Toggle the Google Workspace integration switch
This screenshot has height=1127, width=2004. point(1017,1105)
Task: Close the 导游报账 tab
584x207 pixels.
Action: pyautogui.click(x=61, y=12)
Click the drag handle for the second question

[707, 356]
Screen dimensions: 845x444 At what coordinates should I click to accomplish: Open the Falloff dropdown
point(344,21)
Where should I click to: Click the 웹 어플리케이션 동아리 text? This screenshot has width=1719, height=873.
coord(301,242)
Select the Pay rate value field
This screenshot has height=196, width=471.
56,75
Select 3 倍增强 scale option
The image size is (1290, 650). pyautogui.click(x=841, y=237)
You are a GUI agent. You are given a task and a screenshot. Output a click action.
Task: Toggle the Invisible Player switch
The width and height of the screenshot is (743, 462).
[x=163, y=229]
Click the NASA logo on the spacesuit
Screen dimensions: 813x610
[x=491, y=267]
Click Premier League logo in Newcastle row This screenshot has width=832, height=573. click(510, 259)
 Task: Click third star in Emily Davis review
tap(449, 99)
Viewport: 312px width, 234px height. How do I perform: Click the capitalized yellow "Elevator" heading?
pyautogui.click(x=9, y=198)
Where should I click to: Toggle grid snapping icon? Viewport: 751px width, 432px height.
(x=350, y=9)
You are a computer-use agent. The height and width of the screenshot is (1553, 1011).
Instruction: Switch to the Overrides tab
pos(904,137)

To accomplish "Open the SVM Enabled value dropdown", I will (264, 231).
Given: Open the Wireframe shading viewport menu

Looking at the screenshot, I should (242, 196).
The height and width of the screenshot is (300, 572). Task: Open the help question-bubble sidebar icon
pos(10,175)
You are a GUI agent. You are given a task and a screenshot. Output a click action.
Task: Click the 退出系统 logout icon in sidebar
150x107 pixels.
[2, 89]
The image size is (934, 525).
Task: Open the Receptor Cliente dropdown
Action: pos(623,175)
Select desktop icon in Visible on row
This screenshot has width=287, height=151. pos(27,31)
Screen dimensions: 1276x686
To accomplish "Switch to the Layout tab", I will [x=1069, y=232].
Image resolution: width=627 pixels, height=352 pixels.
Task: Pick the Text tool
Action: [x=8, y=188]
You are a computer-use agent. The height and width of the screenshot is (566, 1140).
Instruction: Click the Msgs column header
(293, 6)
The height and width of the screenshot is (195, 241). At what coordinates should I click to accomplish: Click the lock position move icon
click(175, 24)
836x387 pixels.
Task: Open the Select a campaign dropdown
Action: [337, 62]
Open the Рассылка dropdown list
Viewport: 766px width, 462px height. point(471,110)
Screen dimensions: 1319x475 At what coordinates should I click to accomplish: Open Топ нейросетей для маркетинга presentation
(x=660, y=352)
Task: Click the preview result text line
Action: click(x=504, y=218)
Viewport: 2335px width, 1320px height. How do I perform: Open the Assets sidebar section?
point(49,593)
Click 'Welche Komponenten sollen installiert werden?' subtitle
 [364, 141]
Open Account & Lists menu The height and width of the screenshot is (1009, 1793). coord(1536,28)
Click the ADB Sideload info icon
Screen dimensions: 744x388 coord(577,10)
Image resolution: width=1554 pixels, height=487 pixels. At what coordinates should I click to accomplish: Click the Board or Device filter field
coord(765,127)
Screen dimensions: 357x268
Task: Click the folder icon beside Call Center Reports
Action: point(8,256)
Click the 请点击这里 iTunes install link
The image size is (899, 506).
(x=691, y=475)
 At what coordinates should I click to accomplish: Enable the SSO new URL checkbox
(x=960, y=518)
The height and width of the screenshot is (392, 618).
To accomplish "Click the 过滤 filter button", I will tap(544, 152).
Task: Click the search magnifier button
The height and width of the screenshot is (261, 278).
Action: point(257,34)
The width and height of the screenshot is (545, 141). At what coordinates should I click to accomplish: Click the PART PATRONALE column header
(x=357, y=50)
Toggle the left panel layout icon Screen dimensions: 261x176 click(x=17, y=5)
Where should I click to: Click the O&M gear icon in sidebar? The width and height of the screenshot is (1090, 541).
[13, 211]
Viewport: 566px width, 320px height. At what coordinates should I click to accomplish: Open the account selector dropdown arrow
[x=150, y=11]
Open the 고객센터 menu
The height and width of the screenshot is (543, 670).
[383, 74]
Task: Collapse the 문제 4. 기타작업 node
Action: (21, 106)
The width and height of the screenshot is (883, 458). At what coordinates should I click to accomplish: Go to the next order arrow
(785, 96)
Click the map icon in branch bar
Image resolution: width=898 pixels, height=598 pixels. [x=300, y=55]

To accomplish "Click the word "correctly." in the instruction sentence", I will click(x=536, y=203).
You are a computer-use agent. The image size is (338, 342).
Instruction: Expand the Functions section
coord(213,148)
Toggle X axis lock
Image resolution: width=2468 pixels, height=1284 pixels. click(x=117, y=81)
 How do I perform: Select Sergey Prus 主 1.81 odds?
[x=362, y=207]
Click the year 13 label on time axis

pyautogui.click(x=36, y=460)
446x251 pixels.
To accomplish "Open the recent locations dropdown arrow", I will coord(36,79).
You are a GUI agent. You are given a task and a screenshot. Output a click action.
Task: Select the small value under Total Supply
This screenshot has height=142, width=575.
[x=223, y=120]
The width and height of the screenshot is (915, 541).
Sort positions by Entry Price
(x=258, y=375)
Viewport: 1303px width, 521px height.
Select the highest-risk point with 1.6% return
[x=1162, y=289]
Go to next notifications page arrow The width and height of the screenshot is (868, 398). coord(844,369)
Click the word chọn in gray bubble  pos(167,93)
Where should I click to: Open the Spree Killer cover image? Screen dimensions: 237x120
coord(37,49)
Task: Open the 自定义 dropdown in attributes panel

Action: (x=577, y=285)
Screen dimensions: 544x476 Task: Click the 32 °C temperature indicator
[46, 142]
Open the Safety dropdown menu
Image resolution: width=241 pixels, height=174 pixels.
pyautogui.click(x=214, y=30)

→ TASK BRIEF
Rewrite every line of the records above as a numbered list, skipping any blank lines.

→ WRITTEN RESPONSE
1. Toggle the Google Workspace integration switch
2. This screenshot has height=1127, width=2004. point(1017,1105)
3. Task: Close the 导游报账 tab
4. 584x207 pixels.
5. Action: pyautogui.click(x=61, y=12)
6. Click the drag handle for the second question
7. [707, 356]
8. Screen dimensions: 845x444 At what coordinates should I click to accomplish: Open the Falloff dropdown
9. point(344,21)
10. Where should I click to: Click the 웹 어플리케이션 동아리 text? This screenshot has width=1719, height=873.
11. coord(301,242)
12. Select the Pay rate value field
13. This screenshot has height=196, width=471.
14. 56,75
15. Select 3 倍增强 scale option
16. The image size is (1290, 650). pyautogui.click(x=841, y=237)
17. You are a GUI agent. You are given a task and a screenshot. Output a click action.
18. Task: Toggle the Invisible Player switch
19. The width and height of the screenshot is (743, 462).
20. [x=163, y=229]
21. Click the NASA logo on the spacesuit
22. Screen dimensions: 813x610
23. [x=491, y=267]
24. Click Premier League logo in Newcastle row This screenshot has width=832, height=573. click(510, 259)
25.  Task: Click third star in Emily Davis review
26. tap(449, 99)
27. Viewport: 312px width, 234px height. How do I perform: Click the capitalized yellow "Elevator" heading?
28. pyautogui.click(x=9, y=198)
29. Where should I click to: Toggle grid snapping icon? Viewport: 751px width, 432px height.
30. (x=350, y=9)
31. You are a computer-use agent. The height and width of the screenshot is (1553, 1011).
32. Instruction: Switch to the Overrides tab
33. pos(904,137)
34. To accomplish "Open the SVM Enabled value dropdown", I will (264, 231).
35. Given: Open the Wireframe shading viewport menu
36. Looking at the screenshot, I should (242, 196).
37. The height and width of the screenshot is (300, 572). Task: Open the help question-bubble sidebar icon
38. pos(10,175)
39. You are a GUI agent. You are given a task and a screenshot. Output a click action.
40. Task: Click the 退出系统 logout icon in sidebar
41. 150x107 pixels.
42. [2, 89]
43. The image size is (934, 525).
44. Task: Open the Receptor Cliente dropdown
45. Action: pos(623,175)
46. Select desktop icon in Visible on row
47. This screenshot has width=287, height=151. pos(27,31)
48. Screen dimensions: 1276x686
49. To accomplish "Switch to the Layout tab", I will [x=1069, y=232].
50. Image resolution: width=627 pixels, height=352 pixels.
51. Task: Pick the Text tool
52. Action: [x=8, y=188]
53. You are a computer-use agent. The height and width of the screenshot is (566, 1140).
54. Instruction: Click the Msgs column header
55. (293, 6)
56. The height and width of the screenshot is (195, 241). At what coordinates should I click to accomplish: Click the lock position move icon
57. click(175, 24)
58. 836x387 pixels.
59. Task: Open the Select a campaign dropdown
60. Action: [337, 62]
61. Open the Рассылка dropdown list
62. Viewport: 766px width, 462px height. point(471,110)
63. Screen dimensions: 1319x475 At what coordinates should I click to accomplish: Open Топ нейросетей для маркетинга presentation
64. (x=660, y=352)
65. Task: Click the preview result text line
66. Action: click(x=504, y=218)
67. Viewport: 2335px width, 1320px height. How do I perform: Open the Assets sidebar section?
68. point(49,593)
69. Click 'Welche Komponenten sollen installiert werden?' subtitle
70.  [364, 141]
71. Open Account & Lists menu The height and width of the screenshot is (1009, 1793). coord(1536,28)
72. Click the ADB Sideload info icon
73. Screen dimensions: 744x388 coord(577,10)
74. Image resolution: width=1554 pixels, height=487 pixels. At what coordinates should I click to accomplish: Click the Board or Device filter field
75. coord(765,127)
76. Screen dimensions: 357x268
77. Task: Click the folder icon beside Call Center Reports
78. Action: point(8,256)
79. Click the 请点击这里 iTunes install link
80. The image size is (899, 506).
81. (x=691, y=475)
82.  At what coordinates should I click to accomplish: Enable the SSO new URL checkbox
83. (x=960, y=518)
84. The height and width of the screenshot is (392, 618).
85. To accomplish "Click the 过滤 filter button", I will tap(544, 152).
86. Task: Click the search magnifier button
87. The height and width of the screenshot is (261, 278).
88. Action: point(257,34)
89. The width and height of the screenshot is (545, 141). At what coordinates should I click to accomplish: Click the PART PATRONALE column header
90. (x=357, y=50)
91. Toggle the left panel layout icon Screen dimensions: 261x176 click(x=17, y=5)
92. Where should I click to: Click the O&M gear icon in sidebar? The width and height of the screenshot is (1090, 541).
93. [13, 211]
94. Viewport: 566px width, 320px height. At what coordinates should I click to accomplish: Open the account selector dropdown arrow
95. [x=150, y=11]
96. Open the 고객센터 menu
97. The height and width of the screenshot is (543, 670).
98. [383, 74]
99. Task: Collapse the 문제 4. 기타작업 node
100. Action: (21, 106)
101. The width and height of the screenshot is (883, 458). At what coordinates should I click to accomplish: Go to the next order arrow
102. (785, 96)
103. Click the map icon in branch bar
104. Image resolution: width=898 pixels, height=598 pixels. [x=300, y=55]
105. To accomplish "Click the word "correctly." in the instruction sentence", I will click(x=536, y=203).
106. You are a computer-use agent. The image size is (338, 342).
107. Instruction: Expand the Functions section
108. coord(213,148)
109. Toggle X axis lock
110. Image resolution: width=2468 pixels, height=1284 pixels. click(x=117, y=81)
111.  How do I perform: Select Sergey Prus 主 1.81 odds?
112. [x=362, y=207]
113. Click the year 13 label on time axis
114. pyautogui.click(x=36, y=460)
115. 446x251 pixels.
116. To accomplish "Open the recent locations dropdown arrow", I will coord(36,79).
117. You are a GUI agent. You are given a task and a screenshot. Output a click action.
118. Task: Select the small value under Total Supply
119. This screenshot has height=142, width=575.
120. [x=223, y=120]
121. The width and height of the screenshot is (915, 541).
122. Sort positions by Entry Price
123. (x=258, y=375)
124. Viewport: 1303px width, 521px height.
125. Select the highest-risk point with 1.6% return
126. [x=1162, y=289]
127. Go to next notifications page arrow The width and height of the screenshot is (868, 398). coord(844,369)
128. Click the word chọn in gray bubble  pos(167,93)
129. Where should I click to: Open the Spree Killer cover image? Screen dimensions: 237x120
130. coord(37,49)
131. Task: Open the 自定义 dropdown in attributes panel
132. Action: (x=577, y=285)
133. Screen dimensions: 544x476 Task: Click the 32 °C temperature indicator
134. [46, 142]
135. Open the Safety dropdown menu
136. Image resolution: width=241 pixels, height=174 pixels.
137. pyautogui.click(x=214, y=30)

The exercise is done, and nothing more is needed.